Все больше и больше начинаю постигать страшное значение слова
"бессилие".
И в Древнем Риме, когда варвары приближались к Вечному городу, и во
времена инквизиции, когда подозрительность была повсеместной, и в
последние месяцы абсолютизма, при всеобщем разложении, накануне взрыва
люди с г и б а л и с ь перед неизбежным, думали о нем, изредка решались
обмолвиться с самыми близкими о том, что грядет, но ничего не
предпринимали, чтобы хоть как-то противостоять этому мистическому,
непонятному, устрашающе-неотвратимому будущему.
Но можно ли сравнить эту всеобщую пассивную обреченность с тем, когда
ты просыпаешься утром, говоришь любимой "здравствуй", помогаешь ей
подняться с ложа, ждешь ее за столом, пьешь с нею кофе, говоришь о том,
что сегодня, наверное, будет дождь, интересуешься, заметила ли она, как
ярко расцвели калы, какой сочный, нутряной у них цвет, слушаешь ее ответы,
смотришь в ее глаза, ставшие громадными, невероятно живыми, реагирующими
буквально на все окружающее, и понимаешь при этом, что остались ей не
годы, и не месяцы, а недели, может быть, даже дни.
Как ты думаешь, а что, если я буду постоянно чем-то занимать ее?
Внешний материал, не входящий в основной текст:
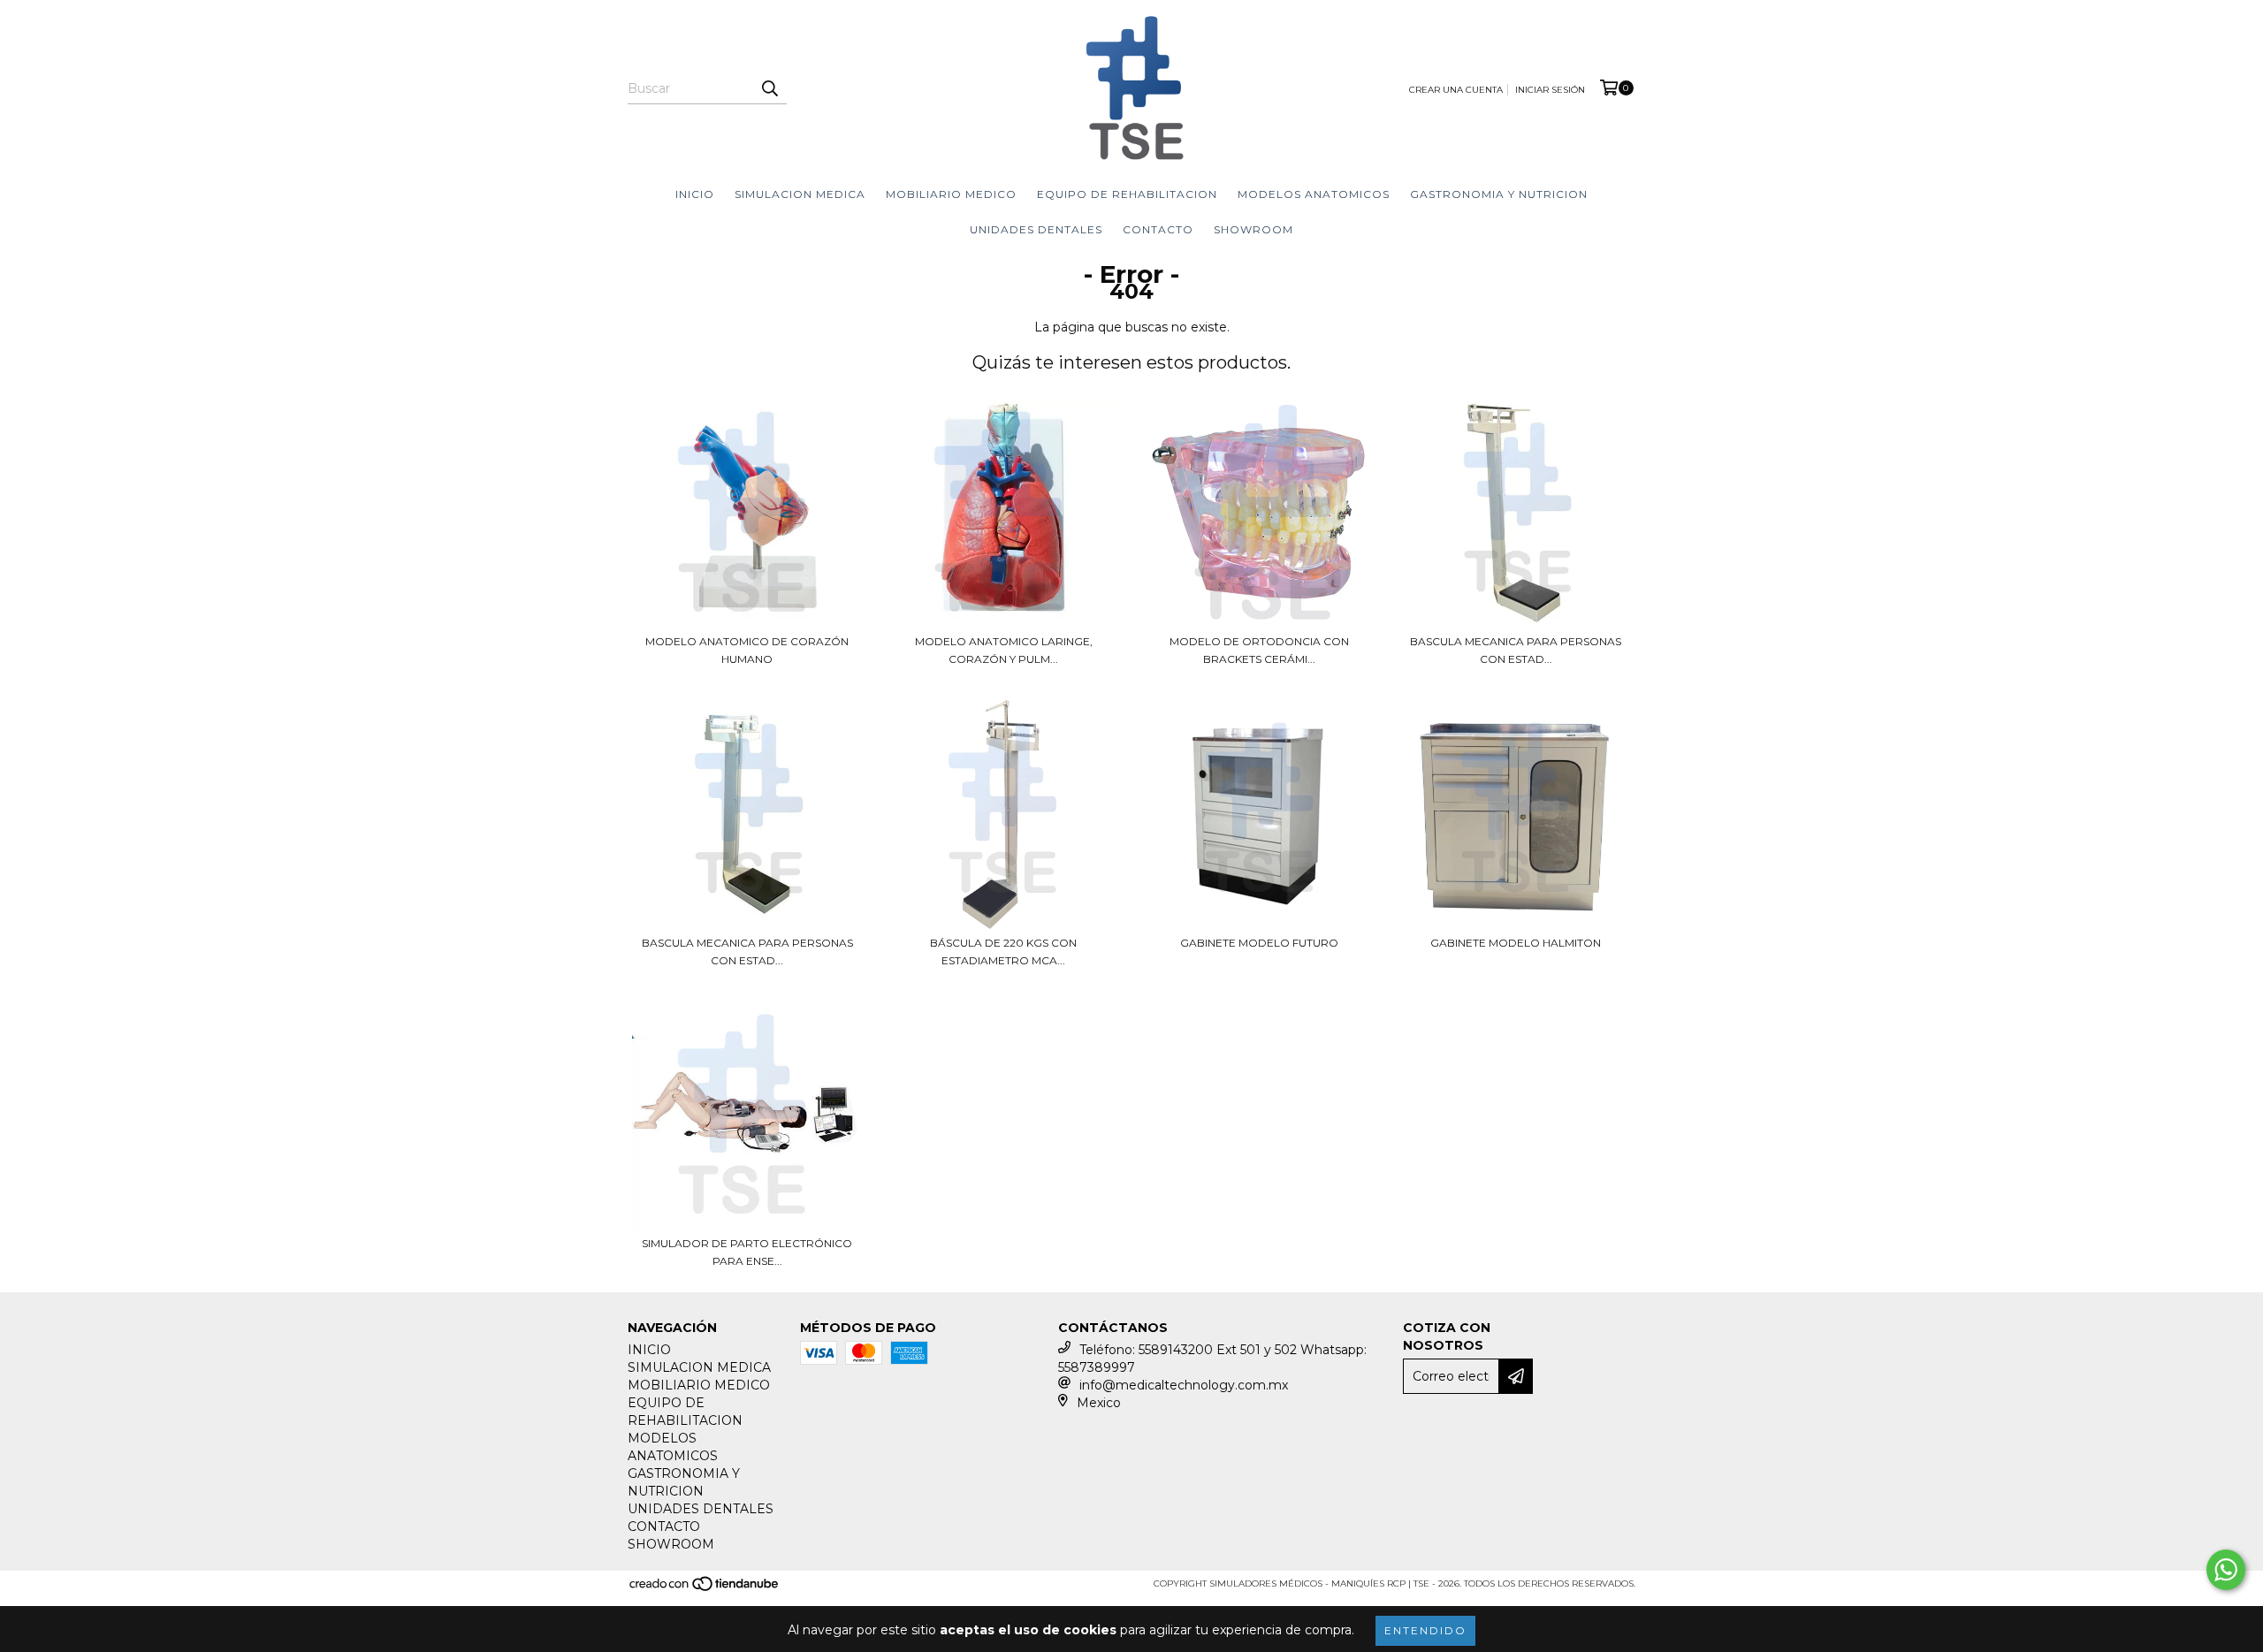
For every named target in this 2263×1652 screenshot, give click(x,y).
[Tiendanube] (705, 1589)
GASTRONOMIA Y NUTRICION (1499, 194)
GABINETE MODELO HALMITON (1515, 942)
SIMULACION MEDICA (800, 194)
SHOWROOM (1253, 229)
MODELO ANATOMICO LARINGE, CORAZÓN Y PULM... (1004, 650)
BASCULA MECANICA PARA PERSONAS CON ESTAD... (1515, 650)
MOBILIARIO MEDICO (951, 194)
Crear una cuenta (1456, 89)
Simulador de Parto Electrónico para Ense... (747, 1252)
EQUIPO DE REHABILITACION (1127, 194)
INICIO (694, 194)
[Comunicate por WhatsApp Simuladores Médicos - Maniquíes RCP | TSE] (2225, 1569)
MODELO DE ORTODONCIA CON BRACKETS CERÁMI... (1259, 650)
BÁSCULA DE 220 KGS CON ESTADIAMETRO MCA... (1003, 951)
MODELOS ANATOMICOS (1314, 194)
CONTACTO (1158, 229)
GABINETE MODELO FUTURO (1259, 942)
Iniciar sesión (1550, 89)
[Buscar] (769, 88)
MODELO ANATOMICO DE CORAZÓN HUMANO (747, 650)
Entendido (1425, 1630)
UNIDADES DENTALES (1036, 229)
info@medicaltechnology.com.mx (1183, 1385)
Может быть, это не даст болезни подтачивать ее здоровье ежеминутно? Что,
если просить ее переписывать то, что я держу у себя в столе? Расклеивать
строчки из дневников, которые я привез? Ах, боже мой, да кто я такой,
чтобы надеяться на успех?! Если бы я был настоящим писателем, если бы я
был высоко благороден, а не обычен и мал, если бы мои книги проникли в
народ и формировали его душу, тогда Этол чувствовала бы это и дралась не
столько за свою жизнь, сколько за мою надобность людям, потому что в любом
человеке гражданское - как бы глубоко оно ни было запрятано - превалирует
над личным, каждый человек в душе своей носит задатки нереализовавшего
себя Цицерона, Клеопатры, Руссо или Баха. Только большой Литератор может
формировать героические характеры, легко переносящие невзгоды, уверенные в
том, что будущее, сколь бы ни был труден к нему путь, окажется прекрасным,
значительно более полным и достойным, чем прошлое и настоящее.